Ahead of key announcements at a major car industry event in Phoenix, Arizona, next week, Automotive Manufacturers are being urged to choose sustainable CO2 Technology in their next generation air conditioning, thereby dropping tests of less efficient, potentially toxic and flammable chemicals.
Many questions remain unsolved concerning HFO 1234-yf, chemical refrigerant for vehicle air conditioning jointly proposed by DuPont and Honeywell. This new substance is potentially toxic, with unknown decomposition effects in the atmosphere and poorer efficiency than current R-134a based systems.
Moreover, the new chemical refrigerant is flammable. As shown by independent tests, in case of a vehicle front-end collision, the refrigerant could lead to an additional fire inside the passenger cabin.

[Data to examine]
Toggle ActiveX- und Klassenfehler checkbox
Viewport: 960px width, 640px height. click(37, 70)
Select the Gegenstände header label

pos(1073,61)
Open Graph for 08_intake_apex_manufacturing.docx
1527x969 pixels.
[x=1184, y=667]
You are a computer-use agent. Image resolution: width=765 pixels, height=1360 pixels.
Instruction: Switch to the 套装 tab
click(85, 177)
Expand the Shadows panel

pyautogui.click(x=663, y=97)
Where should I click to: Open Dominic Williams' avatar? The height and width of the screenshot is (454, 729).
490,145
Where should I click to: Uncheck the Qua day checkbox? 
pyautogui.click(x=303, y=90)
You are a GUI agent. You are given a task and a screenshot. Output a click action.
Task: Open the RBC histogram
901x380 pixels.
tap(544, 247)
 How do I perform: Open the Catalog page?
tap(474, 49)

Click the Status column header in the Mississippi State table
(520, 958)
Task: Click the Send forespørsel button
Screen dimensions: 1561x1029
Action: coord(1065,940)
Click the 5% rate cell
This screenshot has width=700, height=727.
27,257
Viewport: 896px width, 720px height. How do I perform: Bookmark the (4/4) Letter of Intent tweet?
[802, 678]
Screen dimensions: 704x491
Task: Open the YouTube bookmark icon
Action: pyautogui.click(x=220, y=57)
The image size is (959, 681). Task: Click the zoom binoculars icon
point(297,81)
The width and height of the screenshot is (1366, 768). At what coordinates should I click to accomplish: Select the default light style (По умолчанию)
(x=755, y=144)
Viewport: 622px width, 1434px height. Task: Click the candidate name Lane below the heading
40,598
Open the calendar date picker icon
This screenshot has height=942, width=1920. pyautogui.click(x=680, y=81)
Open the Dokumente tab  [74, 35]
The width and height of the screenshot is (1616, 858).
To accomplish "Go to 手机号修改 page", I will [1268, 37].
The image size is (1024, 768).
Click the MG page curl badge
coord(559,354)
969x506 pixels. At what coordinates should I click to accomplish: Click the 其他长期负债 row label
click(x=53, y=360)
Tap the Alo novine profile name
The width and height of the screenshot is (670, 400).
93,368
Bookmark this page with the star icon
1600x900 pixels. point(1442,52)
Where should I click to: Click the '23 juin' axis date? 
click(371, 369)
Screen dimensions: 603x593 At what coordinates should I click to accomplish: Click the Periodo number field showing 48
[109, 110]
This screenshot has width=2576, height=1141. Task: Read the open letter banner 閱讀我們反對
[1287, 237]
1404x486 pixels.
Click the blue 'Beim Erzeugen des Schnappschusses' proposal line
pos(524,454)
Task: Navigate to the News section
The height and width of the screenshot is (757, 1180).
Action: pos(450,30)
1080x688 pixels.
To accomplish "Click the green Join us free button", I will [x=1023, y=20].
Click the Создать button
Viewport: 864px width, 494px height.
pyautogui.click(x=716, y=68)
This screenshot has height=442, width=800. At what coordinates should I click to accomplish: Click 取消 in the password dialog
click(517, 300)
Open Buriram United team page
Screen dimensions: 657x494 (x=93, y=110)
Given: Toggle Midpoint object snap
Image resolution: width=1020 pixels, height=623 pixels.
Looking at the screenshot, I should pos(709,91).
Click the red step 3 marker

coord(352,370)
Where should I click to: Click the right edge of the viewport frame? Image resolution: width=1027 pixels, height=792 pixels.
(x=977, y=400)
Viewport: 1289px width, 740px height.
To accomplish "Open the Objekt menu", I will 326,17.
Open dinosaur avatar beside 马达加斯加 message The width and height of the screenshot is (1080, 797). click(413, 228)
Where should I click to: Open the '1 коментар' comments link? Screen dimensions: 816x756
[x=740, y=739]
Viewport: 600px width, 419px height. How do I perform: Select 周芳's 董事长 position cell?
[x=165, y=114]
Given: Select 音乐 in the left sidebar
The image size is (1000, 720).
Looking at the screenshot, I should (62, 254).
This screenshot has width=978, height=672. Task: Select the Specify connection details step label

[Work to complete] Reproduce the text on car air conditioning refrigerants word for word, from start to finish.

[Task output]
Ahead of key announcements at a major car industry event in Phoenix, Arizona, next week, Automotive Manufacturers are being urged to choose sustainable CO2 Technology in their next generation air conditioning, thereby dropping tests of less efficient, potentially toxic and flammable chemicals.
Many questions remain unsolved concerning HFO 1234-yf, chemical refrigerant for vehicle air conditioning jointly proposed by DuPont and Honeywell. This new substance is potentially toxic, with unknown decomposition effects in the atmosphere and poorer efficiency than current R-134a based systems.
Moreover, the new chemical refrigerant is flammable. As shown by independent tests, in case of a vehicle front-end collision, the refrigerant could lead to an additional fire inside the passenger cabin.